In the town of Kiryat Bialik, the group met with Rabbi Mauricio Balter, from Argentina, who leads a community of hundreds of Argentine families. They had spent most of the month living underground in shelters as their town was pummeled by Katyusha rockets. At a destroyed preschool for disabled children, donations from B'nai Aviv made sure all the games and toys will be replaced.

Calling Balter ''a dynamic and inspiring man," Kieffer said: "He conducted three bar mitzvah ceremonies in the shelter."

At Kibbutz Or Haganuz, Kieffer and the others saw homes pockmarked by shrapnel from a rocket that landed near a playground where children had been playing 10 minutes before the attack.

"There is no military significance to this little kibbutz," Kessler said. "It was just a random act of violence and terror by Hezbollah."

The mission continued in the north and happened upon a group of soldiers conducting an inventory of their supplies. Lior Zagury, Kieffer's friend who had inspired the mission, approached the soldiers, who were astonished to see the Americans there. The group offered candy and muchappreciated new socks and underwear, for which the soldiers thanked them repeatedly. In turn, Kieffer thanked the soldiers for serving the Jewish people.

"The soldiers told us we gave them the strength to carry out what they had to do," Schecter said. "They didn't know that people around the world cared about them. It seemed to rejuvenate them."

"It's one thing to write a check," Kessler said. "It's another to... go over there."

The group stopped to say Kaddish, the Jewish prayer for the dead, at a makeshift memorial for 12 soldiers killed by a single rocket. Flowers, letters and photographs marked the roadside site near the Lebanese border.

Kieffer and his companions had been to Israel before as tourists, but this visit was a different experience. They marveled that many of the Israelis they met, war-weary but resilient, already had begun to rebuild their homes.
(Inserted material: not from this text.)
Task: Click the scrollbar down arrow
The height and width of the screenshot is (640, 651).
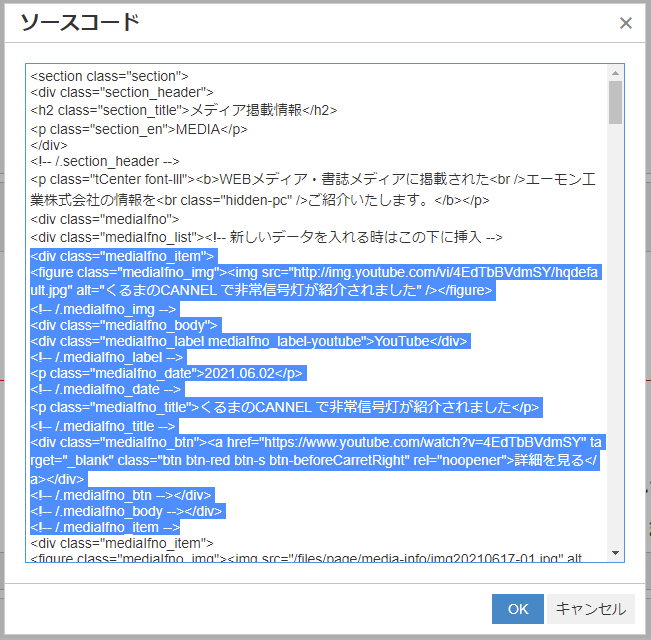Action: (x=615, y=554)
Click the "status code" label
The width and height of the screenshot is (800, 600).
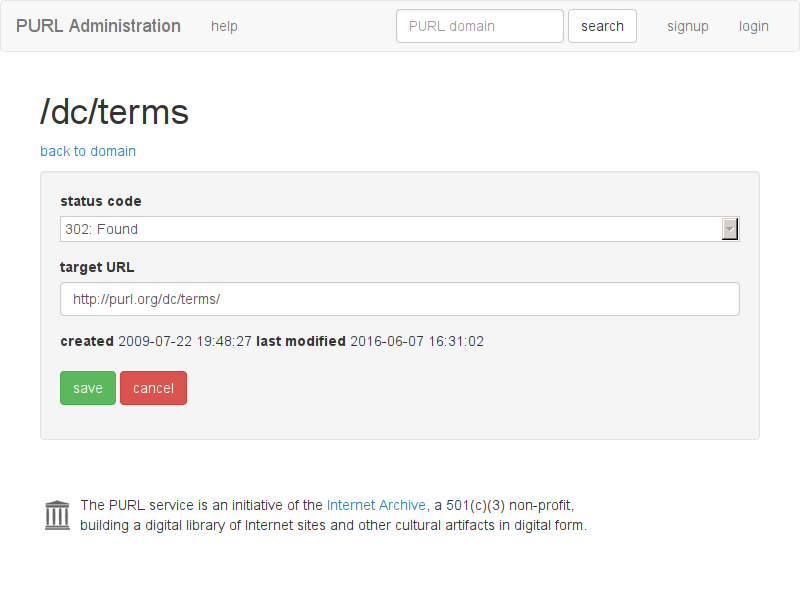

"It was an emotional trip," Schecter said. "It has changed me in ways I haven't completely figured out yet. South Florida is like living in fantasy land. We don't live in the real world. I have so much respect for the Israeli people."

Although Kieffer had been to Israel more than 40 times, he said this was the most meaningful trip for him. "The future will judge us not by what we say, but by what we do. This was the time to do."